*** SUPPLIED MATERIAL Section Begins ***
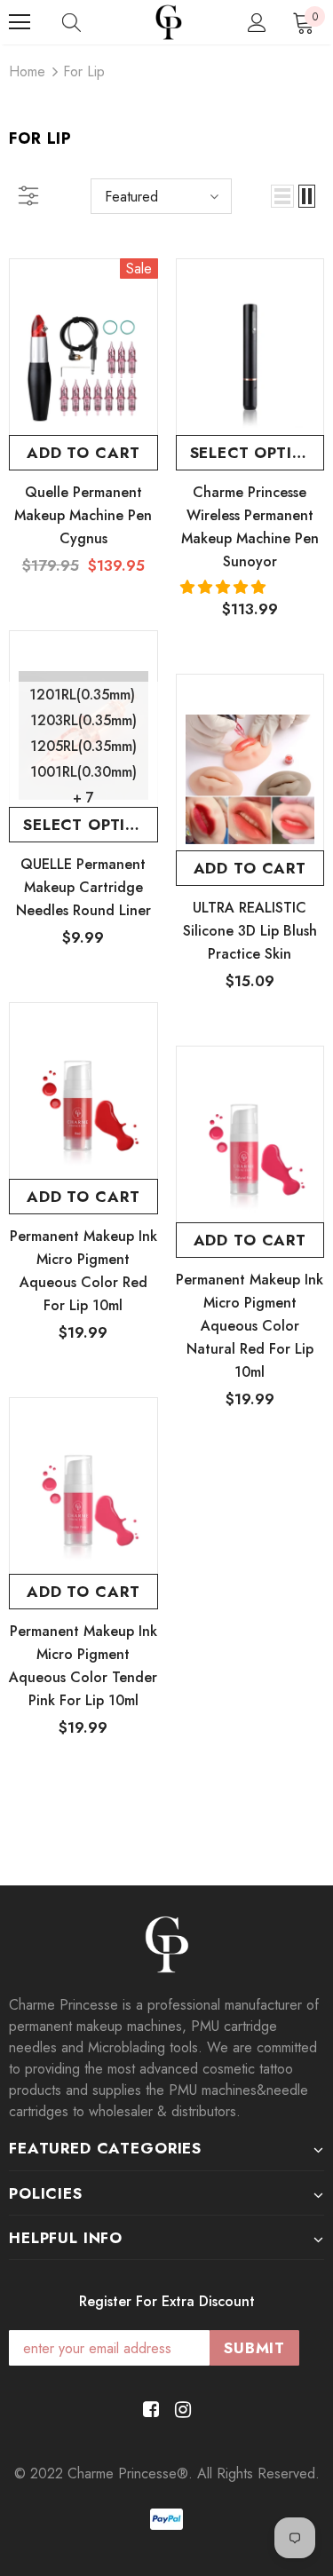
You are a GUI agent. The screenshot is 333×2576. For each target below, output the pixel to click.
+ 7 (83, 797)
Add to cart (83, 452)
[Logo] (168, 21)
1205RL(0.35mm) (83, 746)
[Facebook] (148, 2410)
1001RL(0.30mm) (83, 772)
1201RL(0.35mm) (82, 694)
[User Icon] (257, 22)
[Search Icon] (71, 22)
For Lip (84, 71)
*** SUPPLIED MATERIAL Section Ends ***
EXERCISE AIM: Extract, exactly, the lines above that begin at the line containing "7 (83, 797)" and end at the final line of the records; add no other text.

ANSWER:
+ 7 (83, 797)
Add to cart (83, 452)
[Logo] (168, 21)
1205RL(0.35mm) (83, 746)
[Facebook] (148, 2410)
1001RL(0.30mm) (83, 772)
1201RL(0.35mm) (82, 694)
[User Icon] (257, 22)
[Search Icon] (71, 22)
For Lip (84, 71)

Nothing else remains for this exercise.